Lors de votre conflit avec Vikash Dhorasoo, vous n’aviez pas hésité à convoquer la presse pour dénoncer avec véhémence les agissements de votre joueur. Un comportement qui serait impensable aujourd’hui…
Je n’ai jamais « convoqué la presse » pour un joueur et encore moins pour Vikash. C’est à cause d’une interview que Vikash a donné à un de vos confrères que le président du PSG l’a licencié. Mais effectivement, les temps ont changé. Prenez juste la polémique sur le char à voile… Combien les médias en ont fait des tonnes. A mon époque, cela n’aurait pas fait une ligne dans le journal. Entraîner le PSG est un métier tellement difficile et il le devient encore plus quand vous commencez à perdre.
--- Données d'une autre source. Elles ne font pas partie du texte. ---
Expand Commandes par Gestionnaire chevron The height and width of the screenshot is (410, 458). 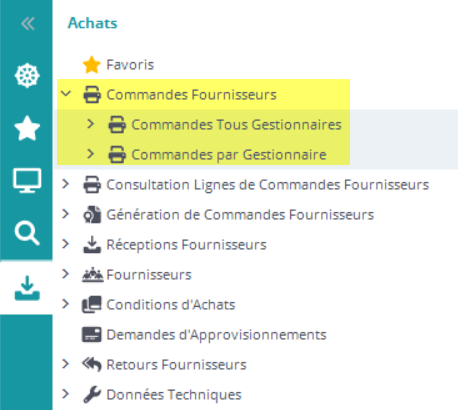pos(90,154)
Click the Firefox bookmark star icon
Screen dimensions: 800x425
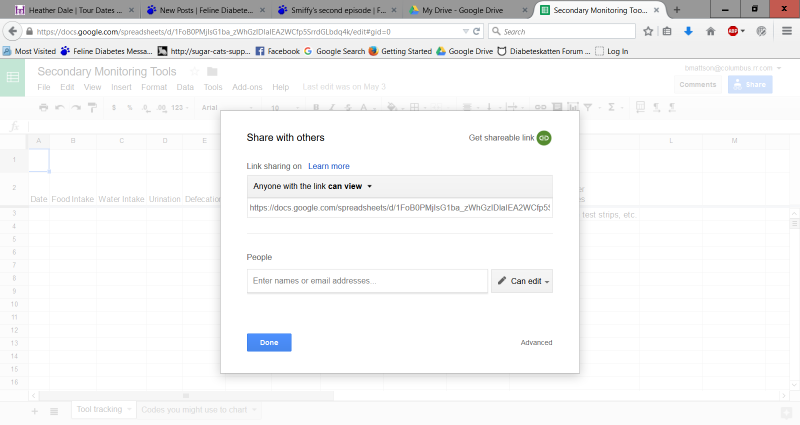[648, 31]
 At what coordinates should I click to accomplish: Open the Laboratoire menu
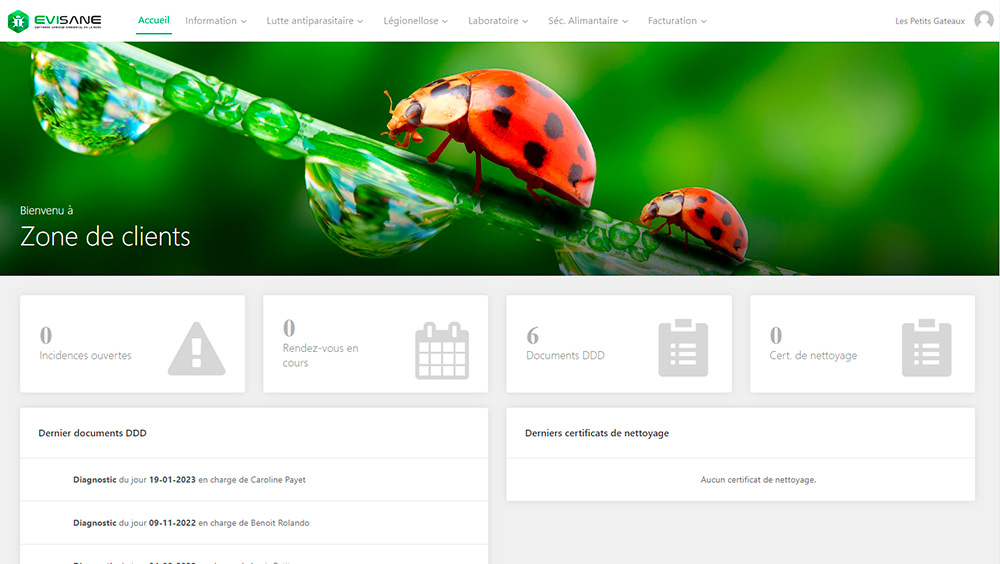(x=498, y=20)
Le club mérite toute l’attention médiatique qu’il reçoit, mais cela n’est pas sans conséquence sur le travail du coach en place.
16 ans après votre départ du PSG, est-ce que l’immense joie procurée par la victoire en Coupe de France contre l’OM en 2006 a pris chez vous le pas sur les critiques qui ont accompagné votre passage ?
Totalement. L’après-PSG a été difficile à vivre pour moi. J’avais l’impression d’avoir fait l’objet d’un traitement souvent injuste de la part des médias. Je crois que j’ai été un bon client pour eux… Ils ne m’ont pas épargné. Mais je me suis aussi remis en cause et cela m’a servi pour la suite de ma carrière. Au final, le PSG est un club auquel je me suis attaché. Un club que j’aime. Et aujourd’hui, comme tous les amoureux du PSG, je suis un peu frustré par les résultats en Ligue des Champions. J’aimerais les voir au firmament du football européen.